Kevin O’Keefe, who must be the busiest man in the blawgosphere since he hasn’t written a decent blawg post at Real Lawyers Have Blawgs in a long time, comes out with a great one. He contends that universities need to start teaching online journalism.
The irony is that newspapers and traditional media are laying off high paid senior people and would love to have students with a hungry work ethic skilled in the ways of new media. Instead of these kids getting journalism and media jobs where they’re needed, they’re underemployed serving tables and lattes while begging to get their foot in the door for an opportunity to learn the skills they need.
This is the ugly truth in journalism, that mainstream media is hemorrhaging money and laying off staff right and left. While this presents a huge problem, the simple fact of it can’t be denied. The consequence, at least for the time being, is that Journalism Schools are training budding reporters to work in a dead industry, an industry that isn’t going to hire them and will never be able to subsume these fine young men and women in their chosen craft.

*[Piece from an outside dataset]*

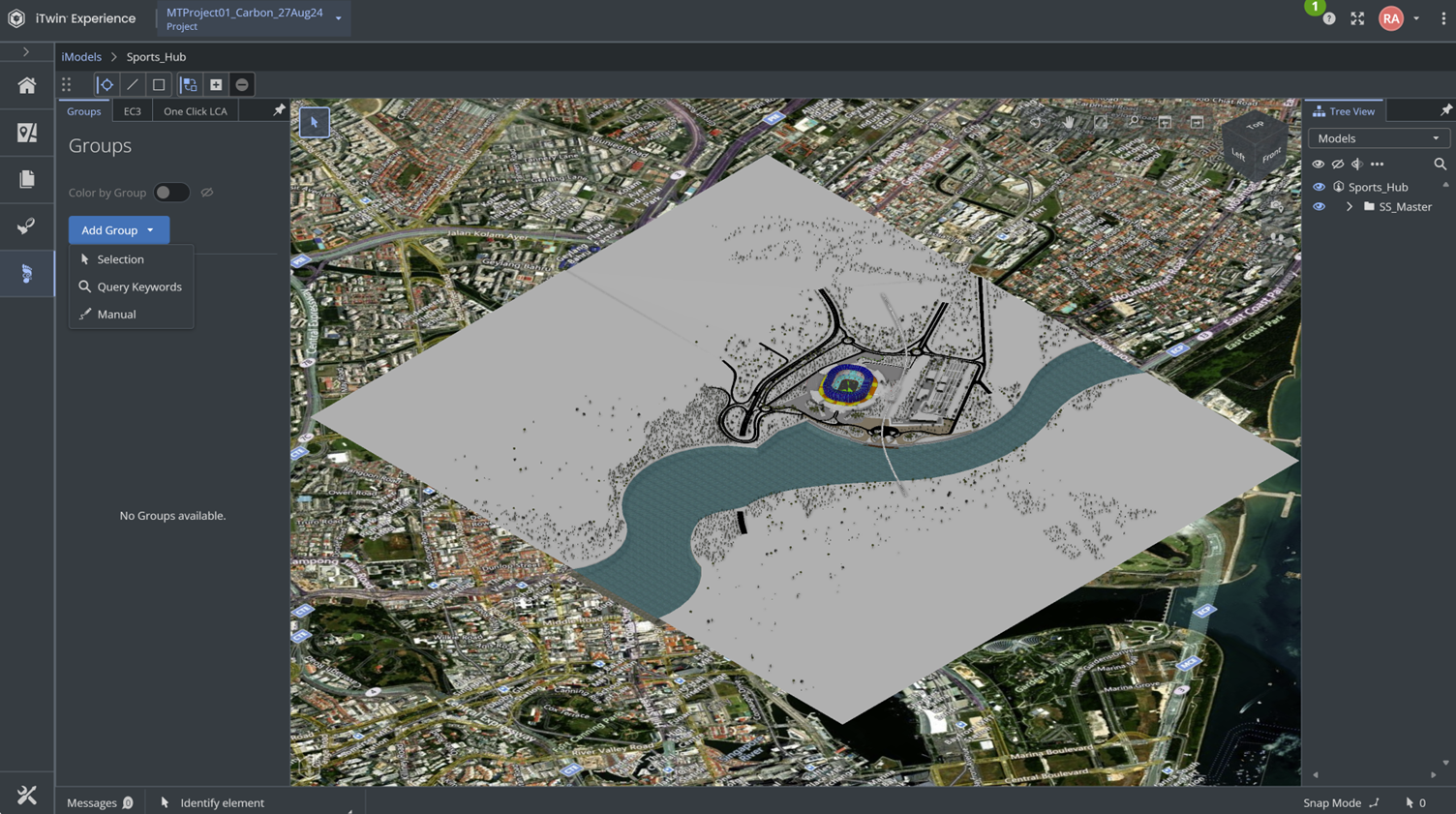Image resolution: width=1456 pixels, height=814 pixels.
Task: Click the Top face of view cube
Action: coord(1256,125)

Talk about a group defrauded.
The people who should feel guilty are the deans and directors of journalism schools at Universities who took hundreds of thousands of dollars in tuition moneys without telling students and their parents the school will be graduating your sons and daughters without the skills they need to get a job.
Academia historically lags behind the curve, despite its pretensions of being cutting edge. That is the natural product of being cloistered in the Ivory Tower. It’s also the by-product of too much time and effort invested in their particular course of study, and the refusal to recognize that change is happening. Journalism schools are invested in old media. It’s what they do and what they know. No upstart like the internet is going to replace their beloved dead trees, right?

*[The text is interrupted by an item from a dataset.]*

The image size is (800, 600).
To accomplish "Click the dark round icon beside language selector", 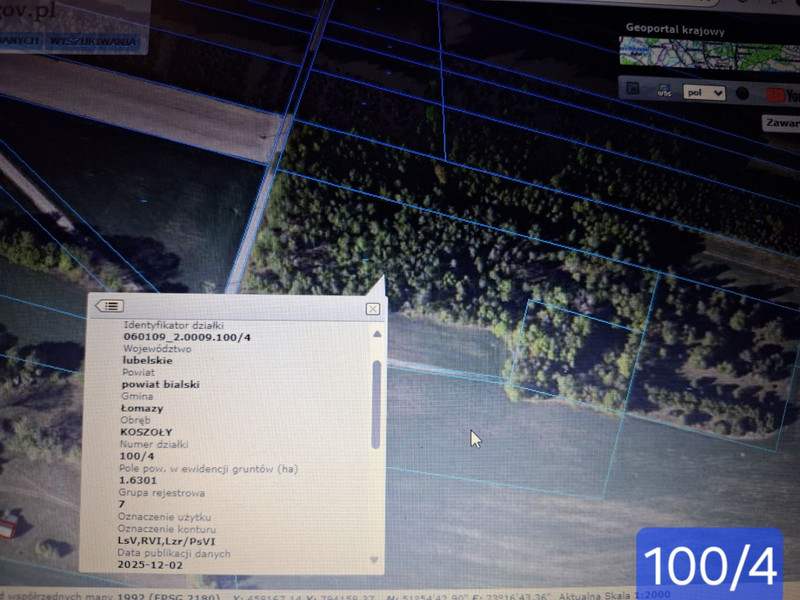I will [x=743, y=93].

When I called the chair of Seattle University’s Communication/Journalism department as a reference and told him about what Rob [La Gatta] would be doing, he bragged that the school doesn’t teach students about things like blogs which are just things used by people ranting on the Internet. When I referenced some of the things LexBlog offered students, he seemed to dismiss them as some sort of ‘tech school skill.’
When I asked the same department chair about what student interns are paid, I was told I would never be able to compete with what newspapers like the Seattle Post Intelligencer paid the school’s journalism interns. Turns out the Seattle PI paid Rob nothing when he interned there before LexBlog and we paid Rob $10 per hour with an increase when he went full time for a quarter.
Dismissing Kevin O’Keefe is something one does at one’s peril. Kevin is light years ahead of me when it comes to technology, and has pushed the edge of the internet at every turn. Not that everything he’s done has come out perfect, but Kevin is undeniably one of the best at using the blawgosphere for its highest and best purpose.
For the professor to demean the blogosphere by saying blogs are “just things used by people ranting” demonstrates how deeply he misapprehends the role it plays today. A few years ago, there may have only been a handful of serious people presenting serious blogs about serious subjects. Today, there are not only many, but the influence of the blawgosphere cannot be ignored.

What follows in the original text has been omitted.